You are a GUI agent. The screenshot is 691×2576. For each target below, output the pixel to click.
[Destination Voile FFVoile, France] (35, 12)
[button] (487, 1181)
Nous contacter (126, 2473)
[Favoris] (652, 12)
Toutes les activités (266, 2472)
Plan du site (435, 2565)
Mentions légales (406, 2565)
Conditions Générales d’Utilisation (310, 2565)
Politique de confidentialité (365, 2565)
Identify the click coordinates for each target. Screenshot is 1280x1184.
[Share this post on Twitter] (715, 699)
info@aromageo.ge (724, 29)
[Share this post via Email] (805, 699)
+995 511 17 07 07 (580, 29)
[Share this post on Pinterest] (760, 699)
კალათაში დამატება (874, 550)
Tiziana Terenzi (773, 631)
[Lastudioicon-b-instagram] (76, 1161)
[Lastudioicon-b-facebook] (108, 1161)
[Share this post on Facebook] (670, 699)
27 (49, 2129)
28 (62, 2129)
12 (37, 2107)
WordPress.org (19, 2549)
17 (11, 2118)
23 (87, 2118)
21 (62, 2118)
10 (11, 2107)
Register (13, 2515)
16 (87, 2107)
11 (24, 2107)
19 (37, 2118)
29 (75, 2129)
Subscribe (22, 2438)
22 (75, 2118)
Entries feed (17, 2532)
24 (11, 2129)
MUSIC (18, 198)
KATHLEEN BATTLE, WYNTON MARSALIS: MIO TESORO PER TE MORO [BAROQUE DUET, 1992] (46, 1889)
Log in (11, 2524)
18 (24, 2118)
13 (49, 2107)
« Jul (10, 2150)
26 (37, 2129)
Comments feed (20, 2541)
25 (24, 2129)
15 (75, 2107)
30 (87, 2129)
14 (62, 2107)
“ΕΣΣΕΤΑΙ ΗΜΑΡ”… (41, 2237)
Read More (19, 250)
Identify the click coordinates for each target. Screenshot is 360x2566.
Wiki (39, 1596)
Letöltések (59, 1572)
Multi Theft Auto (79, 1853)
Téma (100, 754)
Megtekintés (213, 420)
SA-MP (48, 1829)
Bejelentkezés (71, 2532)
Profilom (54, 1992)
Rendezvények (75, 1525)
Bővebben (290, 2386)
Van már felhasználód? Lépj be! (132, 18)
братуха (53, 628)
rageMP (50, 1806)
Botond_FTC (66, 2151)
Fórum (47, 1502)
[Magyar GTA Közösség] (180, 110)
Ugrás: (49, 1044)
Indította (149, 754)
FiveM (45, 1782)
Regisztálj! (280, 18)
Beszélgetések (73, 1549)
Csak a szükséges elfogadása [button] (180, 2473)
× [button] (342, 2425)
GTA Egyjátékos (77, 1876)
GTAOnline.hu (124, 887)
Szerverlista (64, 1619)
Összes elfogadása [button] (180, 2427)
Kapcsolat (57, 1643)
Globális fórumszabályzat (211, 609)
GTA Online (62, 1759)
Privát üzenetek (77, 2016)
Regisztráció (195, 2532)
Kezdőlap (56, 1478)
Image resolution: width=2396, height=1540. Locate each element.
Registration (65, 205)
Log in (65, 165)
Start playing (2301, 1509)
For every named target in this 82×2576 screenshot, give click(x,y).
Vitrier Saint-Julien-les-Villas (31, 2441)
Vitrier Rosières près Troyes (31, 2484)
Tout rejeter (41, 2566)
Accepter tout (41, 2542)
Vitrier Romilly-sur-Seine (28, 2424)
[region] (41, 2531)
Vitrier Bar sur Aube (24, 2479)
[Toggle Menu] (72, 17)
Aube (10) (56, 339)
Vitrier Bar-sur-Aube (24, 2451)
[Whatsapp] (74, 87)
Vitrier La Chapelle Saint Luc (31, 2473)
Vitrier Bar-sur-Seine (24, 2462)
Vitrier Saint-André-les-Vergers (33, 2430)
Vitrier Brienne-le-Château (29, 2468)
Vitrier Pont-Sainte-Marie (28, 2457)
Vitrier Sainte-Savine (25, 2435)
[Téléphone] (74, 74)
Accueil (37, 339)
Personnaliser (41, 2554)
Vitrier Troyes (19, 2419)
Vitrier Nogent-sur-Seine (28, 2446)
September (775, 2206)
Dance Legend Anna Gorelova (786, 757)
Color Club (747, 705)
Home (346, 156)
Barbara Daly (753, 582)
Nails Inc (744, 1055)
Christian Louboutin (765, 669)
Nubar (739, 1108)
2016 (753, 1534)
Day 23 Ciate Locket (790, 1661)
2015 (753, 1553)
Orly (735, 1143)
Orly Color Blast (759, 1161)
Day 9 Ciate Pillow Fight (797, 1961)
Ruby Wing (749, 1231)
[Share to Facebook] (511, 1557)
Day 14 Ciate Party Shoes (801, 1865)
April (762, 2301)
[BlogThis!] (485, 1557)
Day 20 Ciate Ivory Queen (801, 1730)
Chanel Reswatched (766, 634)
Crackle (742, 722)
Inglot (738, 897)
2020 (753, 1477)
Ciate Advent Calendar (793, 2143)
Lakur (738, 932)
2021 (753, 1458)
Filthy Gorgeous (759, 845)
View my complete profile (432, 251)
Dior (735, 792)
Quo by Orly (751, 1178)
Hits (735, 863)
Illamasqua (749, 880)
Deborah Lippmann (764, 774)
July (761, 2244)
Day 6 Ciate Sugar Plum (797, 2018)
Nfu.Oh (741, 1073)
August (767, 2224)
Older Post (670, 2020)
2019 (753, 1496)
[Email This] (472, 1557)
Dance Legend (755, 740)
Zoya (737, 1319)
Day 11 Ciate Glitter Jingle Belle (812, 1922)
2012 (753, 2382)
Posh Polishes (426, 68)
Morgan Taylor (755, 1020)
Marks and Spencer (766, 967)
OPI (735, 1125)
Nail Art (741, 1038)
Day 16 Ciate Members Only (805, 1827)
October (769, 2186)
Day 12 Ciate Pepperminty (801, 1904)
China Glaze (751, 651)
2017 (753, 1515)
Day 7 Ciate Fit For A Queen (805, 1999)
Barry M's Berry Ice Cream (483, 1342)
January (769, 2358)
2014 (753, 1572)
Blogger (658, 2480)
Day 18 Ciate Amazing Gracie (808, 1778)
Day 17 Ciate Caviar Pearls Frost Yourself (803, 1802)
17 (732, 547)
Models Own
==========
:: TASK ::
Transcribe the records from their first line. Stop after the line with "Kapcsolat (57, 1643)", including it.

:: EXPECTED ANSWER ::
You are a GUI agent. The screenshot is 691×2576. For each target below, output the pixel to click.
[Destination Voile FFVoile, France] (35, 12)
[button] (487, 1181)
Nous contacter (126, 2473)
[Favoris] (652, 12)
Toutes les activités (266, 2472)
Plan du site (435, 2565)
Mentions légales (406, 2565)
Conditions Générales d’Utilisation (310, 2565)
Politique de confidentialité (365, 2565)
Identify the click coordinates for each target. Screenshot is 1280x1184.
[Share this post on Twitter] (715, 699)
info@aromageo.ge (724, 29)
[Share this post via Email] (805, 699)
+995 511 17 07 07 (580, 29)
[Share this post on Pinterest] (760, 699)
კალათაში დამატება (874, 550)
Tiziana Terenzi (773, 631)
[Lastudioicon-b-instagram] (76, 1161)
[Lastudioicon-b-facebook] (108, 1161)
[Share this post on Facebook] (670, 699)
27 (49, 2129)
28 (62, 2129)
12 (37, 2107)
WordPress.org (19, 2549)
17 (11, 2118)
23 (87, 2118)
21 (62, 2118)
10 (11, 2107)
Register (13, 2515)
16 (87, 2107)
11 (24, 2107)
19 (37, 2118)
29 (75, 2129)
Subscribe (22, 2438)
22 (75, 2118)
Entries feed (17, 2532)
24 (11, 2129)
MUSIC (18, 198)
KATHLEEN BATTLE, WYNTON MARSALIS: MIO TESORO PER TE MORO [BAROQUE DUET, 1992] (46, 1889)
Log in (11, 2524)
18 (24, 2118)
13 (49, 2107)
« Jul (10, 2150)
26 (37, 2129)
Comments feed (20, 2541)
25 (24, 2129)
15 (75, 2107)
30 (87, 2129)
14 (62, 2107)
“ΕΣΣΕΤΑΙ ΗΜΑΡ”… (41, 2237)
Read More (19, 250)
Identify the click coordinates for each target. Screenshot is 360x2566.
Wiki (39, 1596)
Letöltések (59, 1572)
Multi Theft Auto (79, 1853)
Téma (100, 754)
Megtekintés (213, 420)
SA-MP (48, 1829)
Bejelentkezés (71, 2532)
Profilom (54, 1992)
Rendezvények (75, 1525)
Bővebben (290, 2386)
Van már felhasználód? Lépj be! (132, 18)
братуха (53, 628)
rageMP (50, 1806)
Botond_FTC (66, 2151)
Fórum (47, 1502)
[Magyar GTA Közösség] (180, 110)
Ugrás: (49, 1044)
Indította (149, 754)
FiveM (45, 1782)
Regisztálj! (280, 18)
Beszélgetések (73, 1549)
Csak a szükséges elfogadása [button] (180, 2473)
× [button] (342, 2425)
GTA Egyjátékos (77, 1876)
GTAOnline.hu (124, 887)
Szerverlista (64, 1619)
Összes elfogadása [button] (180, 2427)
Kapcsolat (57, 1643)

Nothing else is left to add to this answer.